::: Trecho

MCT: "Também não defende mudanças de modelo econômico."
PRA: Mas qual modelo? Existe um modelo? Seria a tal de nova matriz econômica? Ela tentou reduzir os juros a marteladas, aumentar o crédito a injeções daquelas de palhaço de circo, desvalorizar o câmbio para "aumentar a competitividade das exportações", manteve as metas de inflação nas alturas e torrou dinheiro público e reduziu o superávit primário a centavos. Está certo que os companheiros não gostam da dívida pública, mas onde é que eles vão se abastecer se continuam gastando acima das receitas?

MCT: "...mais que nunca é necessário preservar o salário mínimo para manter o mercado interno robusto."
PRA: Deve-se entender que MCT desistiu de inserir o Brasil no mundo?; que o objetivo é o de se retrair dentro da fortaleza Brasil?

MCT: "É o mercado interno que não permite alarmismo com a economia."
PRA: Mesmo se o mercado interno vem sendo continuamente penetrado pela oferta externa, mais barata? A solução seria aumentar o protecionismo? Tudo isso para não mudar o tal de "modelo econômico", que ninguém sabe exatamente qual é?

MCT: "A falta de competitividade internacional é mais um argumento para não baixar o salário mínimo. Sem competitividade externa e sem mercado de consumo interno, a economia desabaria."

::::::
::: Dados coletados

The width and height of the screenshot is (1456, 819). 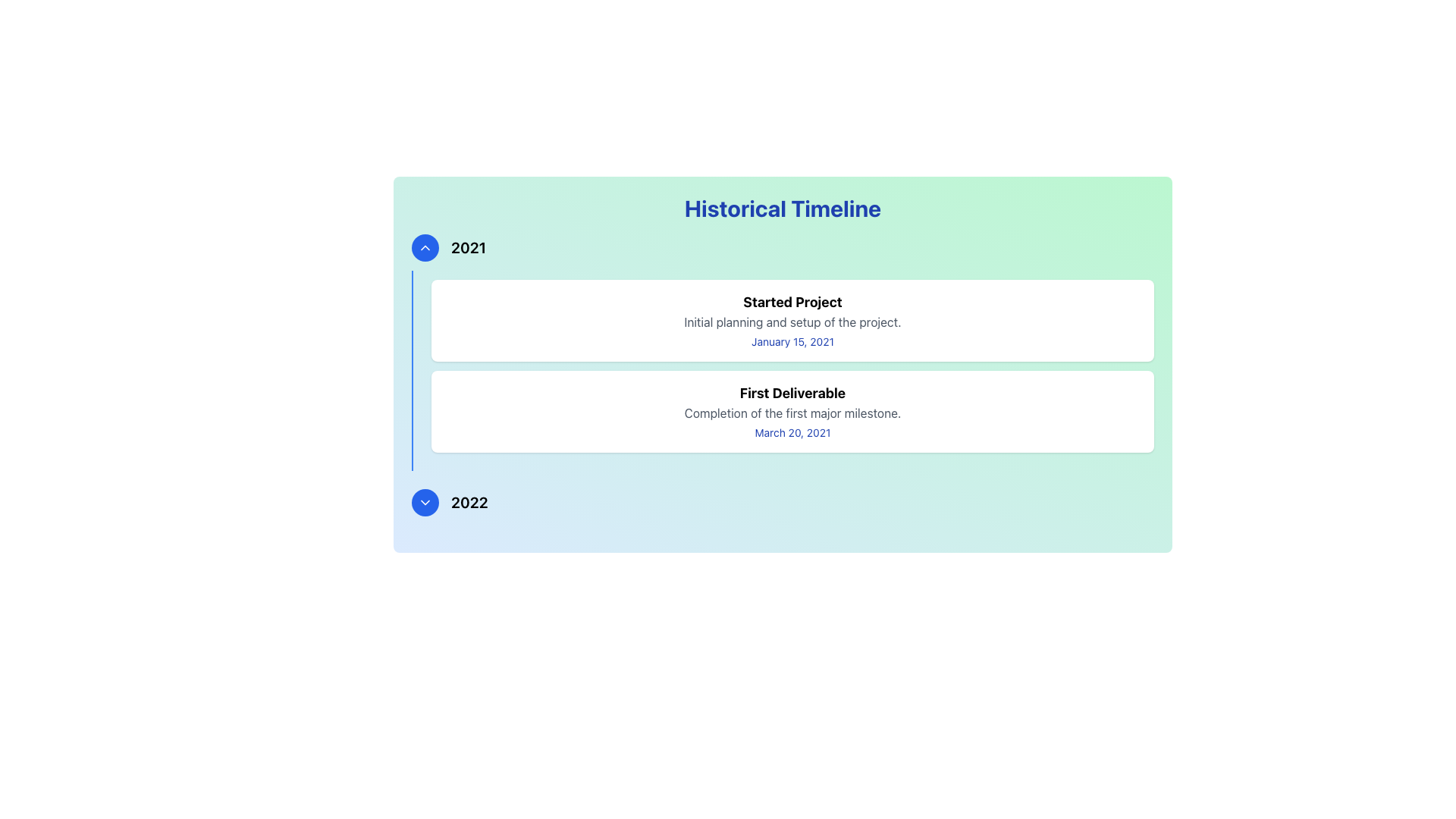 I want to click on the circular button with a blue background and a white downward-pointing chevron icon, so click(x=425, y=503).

::::::

- [Tarefa escrita] Transcreva do trecho a passagem que vai de "PRA: Mas qual" até "da fortaleza Brasil?", incluindo esta última.

- [Resposta ao problema]
PRA: Mas qual modelo? Existe um modelo? Seria a tal de nova matriz econômica? Ela tentou reduzir os juros a marteladas, aumentar o crédito a injeções daquelas de palhaço de circo, desvalorizar o câmbio para "aumentar a competitividade das exportações", manteve as metas de inflação nas alturas e torrou dinheiro público e reduziu o superávit primário a centavos. Está certo que os companheiros não gostam da dívida pública, mas onde é que eles vão se abastecer se continuam gastando acima das receitas?

MCT: "...mais que nunca é necessário preservar o salário mínimo para manter o mercado interno robusto."
PRA: Deve-se entender que MCT desistiu de inserir o Brasil no mundo?; que o objetivo é o de se retrair dentro da fortaleza Brasil?